Liburan musim panas kali ini, kami diajak oleh keluarga Casey berlibur ke sebuah pulau. Pulau Mati. Demikian orang menyebutnya. Menurut cerita, dulunya pulau ini adalah tempat pembantaian tahanan perang. Pulau ini cukup luas, jaraknya cukup jauh dari tempat kami tinggal. Konon katanya, arwah korban pembantaian disana sering muncul pada saat-saat tertentu, untuk membalas dendam kepada manusia yang menghabisi nyawa mereka. Ada juga cerita mengenai arwah-arwah tentara yang suka membunuh manusia-manusia yang masih hidup di pulau tersebut. Aku juga tidak habis pikir, kenapa kami diajak berlibur kesana oleh keluarga Casey.
Oh iya, aku Billy, sebenarnya aku lebih suka menghabiskan waktu liburanku dengan membaca buku. Membaca buku apapun itu, usiaku 16 tahun. Sementara Finn adalah anak yang memiliki daya khayal dan rasa ingin tau yang sangat tinggi, ia punya khayalan bahwa suatu saat ia akan memecahkan kasus-kasus seperti Jack The Ripper. Dia selalu ingin jadi detektif. Sementara Edd dan Rob adalah saudara kembar. Tinggi mereka sama, kutaksir sekitar 170 cm. Rambut mereka pirang, Rob berkacamata sedangkan Edd tidak berkacamata, tiap orang yang melihat mereka, sudah pasti mengatakan "kalian pasti saudara kembar".

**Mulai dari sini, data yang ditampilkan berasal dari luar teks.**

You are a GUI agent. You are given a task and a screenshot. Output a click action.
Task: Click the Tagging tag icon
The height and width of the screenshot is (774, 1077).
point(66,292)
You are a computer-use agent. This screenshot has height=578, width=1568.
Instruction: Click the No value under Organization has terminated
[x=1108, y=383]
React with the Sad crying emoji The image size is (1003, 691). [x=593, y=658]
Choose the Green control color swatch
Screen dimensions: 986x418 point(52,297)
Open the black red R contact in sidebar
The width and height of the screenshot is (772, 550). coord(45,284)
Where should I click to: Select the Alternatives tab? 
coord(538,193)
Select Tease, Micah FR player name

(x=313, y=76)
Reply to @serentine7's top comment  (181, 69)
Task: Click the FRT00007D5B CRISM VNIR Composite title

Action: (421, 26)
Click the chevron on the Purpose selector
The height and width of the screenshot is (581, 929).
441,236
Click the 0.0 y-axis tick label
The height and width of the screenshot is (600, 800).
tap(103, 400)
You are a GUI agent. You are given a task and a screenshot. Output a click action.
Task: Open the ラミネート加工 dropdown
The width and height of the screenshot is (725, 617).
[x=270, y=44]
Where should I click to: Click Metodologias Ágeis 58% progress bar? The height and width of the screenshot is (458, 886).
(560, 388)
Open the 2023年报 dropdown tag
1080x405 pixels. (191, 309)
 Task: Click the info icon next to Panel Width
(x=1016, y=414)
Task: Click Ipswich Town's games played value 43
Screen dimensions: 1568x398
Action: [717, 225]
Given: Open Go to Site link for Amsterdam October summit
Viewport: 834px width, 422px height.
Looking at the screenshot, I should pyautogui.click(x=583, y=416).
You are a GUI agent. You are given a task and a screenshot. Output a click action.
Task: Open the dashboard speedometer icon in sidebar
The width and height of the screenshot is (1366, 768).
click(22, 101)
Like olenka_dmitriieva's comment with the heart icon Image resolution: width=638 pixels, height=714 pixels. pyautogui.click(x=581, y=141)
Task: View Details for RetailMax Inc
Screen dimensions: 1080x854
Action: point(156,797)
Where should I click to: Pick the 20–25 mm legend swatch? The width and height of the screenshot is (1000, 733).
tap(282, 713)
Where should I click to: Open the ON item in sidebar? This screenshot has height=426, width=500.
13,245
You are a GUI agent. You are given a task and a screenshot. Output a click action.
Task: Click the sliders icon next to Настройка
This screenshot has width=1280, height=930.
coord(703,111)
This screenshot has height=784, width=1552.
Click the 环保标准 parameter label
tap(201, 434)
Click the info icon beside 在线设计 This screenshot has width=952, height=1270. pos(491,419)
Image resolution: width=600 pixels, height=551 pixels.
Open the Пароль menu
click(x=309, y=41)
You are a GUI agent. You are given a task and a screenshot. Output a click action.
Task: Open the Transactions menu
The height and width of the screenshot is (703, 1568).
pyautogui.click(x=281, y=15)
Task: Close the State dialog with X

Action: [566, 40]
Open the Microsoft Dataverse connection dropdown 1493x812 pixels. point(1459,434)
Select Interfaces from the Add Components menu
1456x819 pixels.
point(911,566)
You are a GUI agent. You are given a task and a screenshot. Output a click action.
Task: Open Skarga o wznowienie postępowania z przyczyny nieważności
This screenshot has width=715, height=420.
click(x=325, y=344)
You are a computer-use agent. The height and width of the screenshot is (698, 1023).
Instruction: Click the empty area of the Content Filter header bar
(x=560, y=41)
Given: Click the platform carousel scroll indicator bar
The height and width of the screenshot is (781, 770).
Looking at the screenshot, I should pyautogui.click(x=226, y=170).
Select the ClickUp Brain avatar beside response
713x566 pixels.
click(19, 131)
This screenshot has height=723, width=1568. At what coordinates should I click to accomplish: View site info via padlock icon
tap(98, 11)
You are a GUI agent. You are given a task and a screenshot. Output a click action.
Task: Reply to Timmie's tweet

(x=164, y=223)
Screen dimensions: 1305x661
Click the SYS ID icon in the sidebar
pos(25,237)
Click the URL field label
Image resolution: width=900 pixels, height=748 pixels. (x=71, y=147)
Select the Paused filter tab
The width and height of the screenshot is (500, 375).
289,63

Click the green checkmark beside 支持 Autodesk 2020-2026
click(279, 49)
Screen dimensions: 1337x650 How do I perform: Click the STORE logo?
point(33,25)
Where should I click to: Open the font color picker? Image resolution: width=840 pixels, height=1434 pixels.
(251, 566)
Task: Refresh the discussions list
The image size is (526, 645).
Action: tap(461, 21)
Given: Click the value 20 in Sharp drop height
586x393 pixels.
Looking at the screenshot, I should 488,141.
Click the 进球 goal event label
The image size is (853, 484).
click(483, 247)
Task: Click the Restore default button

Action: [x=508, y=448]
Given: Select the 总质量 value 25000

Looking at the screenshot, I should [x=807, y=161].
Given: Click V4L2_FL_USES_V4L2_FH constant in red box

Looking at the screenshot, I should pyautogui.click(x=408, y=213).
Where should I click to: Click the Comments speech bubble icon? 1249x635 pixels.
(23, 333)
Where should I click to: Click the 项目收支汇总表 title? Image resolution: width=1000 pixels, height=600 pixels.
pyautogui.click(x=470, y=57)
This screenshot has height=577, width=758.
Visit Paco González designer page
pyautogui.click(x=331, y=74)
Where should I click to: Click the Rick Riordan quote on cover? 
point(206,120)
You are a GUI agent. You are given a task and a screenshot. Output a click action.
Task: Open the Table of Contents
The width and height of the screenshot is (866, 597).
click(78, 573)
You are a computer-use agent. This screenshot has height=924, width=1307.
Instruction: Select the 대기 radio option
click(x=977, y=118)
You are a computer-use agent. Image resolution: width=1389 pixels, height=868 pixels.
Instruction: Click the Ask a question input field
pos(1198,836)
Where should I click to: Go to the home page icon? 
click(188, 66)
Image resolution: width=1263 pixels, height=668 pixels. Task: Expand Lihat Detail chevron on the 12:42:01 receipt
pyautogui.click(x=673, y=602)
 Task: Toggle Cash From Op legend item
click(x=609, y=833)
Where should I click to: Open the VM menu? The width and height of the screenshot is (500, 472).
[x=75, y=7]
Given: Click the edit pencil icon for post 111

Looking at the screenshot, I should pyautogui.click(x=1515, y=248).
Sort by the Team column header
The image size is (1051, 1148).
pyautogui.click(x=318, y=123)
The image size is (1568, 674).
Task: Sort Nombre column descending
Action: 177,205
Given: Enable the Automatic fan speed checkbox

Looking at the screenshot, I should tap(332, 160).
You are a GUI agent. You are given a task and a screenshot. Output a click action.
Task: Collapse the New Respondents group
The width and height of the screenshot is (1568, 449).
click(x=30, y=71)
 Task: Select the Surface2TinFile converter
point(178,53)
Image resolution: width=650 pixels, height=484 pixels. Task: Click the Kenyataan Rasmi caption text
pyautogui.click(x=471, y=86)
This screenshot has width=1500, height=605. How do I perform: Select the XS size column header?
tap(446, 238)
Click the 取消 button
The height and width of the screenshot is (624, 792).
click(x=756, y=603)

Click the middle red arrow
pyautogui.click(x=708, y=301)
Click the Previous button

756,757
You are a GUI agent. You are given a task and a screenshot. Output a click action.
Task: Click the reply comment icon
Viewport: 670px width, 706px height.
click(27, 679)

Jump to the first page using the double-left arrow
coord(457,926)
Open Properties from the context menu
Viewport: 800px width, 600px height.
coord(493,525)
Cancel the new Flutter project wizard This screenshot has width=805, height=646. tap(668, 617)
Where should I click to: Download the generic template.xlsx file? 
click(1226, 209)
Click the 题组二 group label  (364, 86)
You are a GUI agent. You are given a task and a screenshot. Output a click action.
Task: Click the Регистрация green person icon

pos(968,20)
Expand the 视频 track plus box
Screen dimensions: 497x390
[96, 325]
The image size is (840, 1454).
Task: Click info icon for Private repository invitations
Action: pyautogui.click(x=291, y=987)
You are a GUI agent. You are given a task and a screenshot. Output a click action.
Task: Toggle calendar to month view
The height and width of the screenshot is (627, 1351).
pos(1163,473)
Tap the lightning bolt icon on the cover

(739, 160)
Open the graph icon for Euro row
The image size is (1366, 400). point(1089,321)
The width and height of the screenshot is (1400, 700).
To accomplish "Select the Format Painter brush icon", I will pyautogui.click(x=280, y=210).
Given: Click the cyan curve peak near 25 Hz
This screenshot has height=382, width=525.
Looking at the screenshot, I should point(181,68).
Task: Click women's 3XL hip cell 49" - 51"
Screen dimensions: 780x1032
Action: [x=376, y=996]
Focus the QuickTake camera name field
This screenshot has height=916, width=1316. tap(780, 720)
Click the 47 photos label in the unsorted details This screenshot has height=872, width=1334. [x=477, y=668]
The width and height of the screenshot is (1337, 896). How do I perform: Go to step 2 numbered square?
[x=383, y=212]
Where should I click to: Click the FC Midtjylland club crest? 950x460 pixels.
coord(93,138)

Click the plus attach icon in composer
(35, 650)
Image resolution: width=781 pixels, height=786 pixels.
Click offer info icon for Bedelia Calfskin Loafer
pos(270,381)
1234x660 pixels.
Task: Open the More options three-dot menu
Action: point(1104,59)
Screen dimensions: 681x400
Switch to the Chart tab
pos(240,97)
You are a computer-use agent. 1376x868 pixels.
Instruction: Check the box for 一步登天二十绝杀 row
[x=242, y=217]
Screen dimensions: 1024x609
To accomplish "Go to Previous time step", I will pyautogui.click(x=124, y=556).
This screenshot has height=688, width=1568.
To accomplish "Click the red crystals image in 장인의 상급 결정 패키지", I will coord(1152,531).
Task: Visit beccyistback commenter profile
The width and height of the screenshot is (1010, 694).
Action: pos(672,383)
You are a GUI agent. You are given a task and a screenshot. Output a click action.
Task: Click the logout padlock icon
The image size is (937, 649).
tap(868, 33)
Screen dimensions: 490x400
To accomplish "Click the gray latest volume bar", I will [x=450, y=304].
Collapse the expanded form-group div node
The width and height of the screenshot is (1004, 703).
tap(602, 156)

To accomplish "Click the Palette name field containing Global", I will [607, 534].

Casey? Casey adalah anak dari keluarga yang sangat kaya, ia dan keluarganya sangatlah baik, mereka suka mengajak kami berlibur, berkemah, dan juga pergi ke pantai. Tapi untuk saat ini aku masih tidak habis pikir mengapa harus ke pulau mati untuk liburan kali ini? Pulau mati, pulau mati. Aku tidaklah menyukai dan mempercayai hal-hal yang berbau horror, setan, hantu, atau apapun sejenisnya. Aku sering membaca buku-buku horror, dan itu tidak bisa membuatku ngeri. Maksudku, aku sering menakuti diriku sendiri dengan imajinasi-imajinasi yang kubuat sendiri.
Tapi itu tidak berhasil.
Dan tidak akan pernah berhasil.
“Bagaimana Billy? Kau juga mau ikut kan?” pertanyaan Casey tiba-tiba mengagetkanku.
“Kecuali kalau kau memang ayam hahaha,” Edd dan Rob mengejekku. Lagi-lagi bersamaan. Mereka memang sering bersamaan ketika bicara, aku juga tidak tau kenapa keseringannya seperti itu. Apa mungkin mereka melakukan sebuah perjanjian dahulu di rumah mengenai apa yang akan mereka bicarakan?
Entah.
“Ya, pastilah aku ikut. Lagipula kali ini aku tidak punya cukup persediaan buku untuk aku baca selama liburan, maksudku buku baru” sahutku sekenanya.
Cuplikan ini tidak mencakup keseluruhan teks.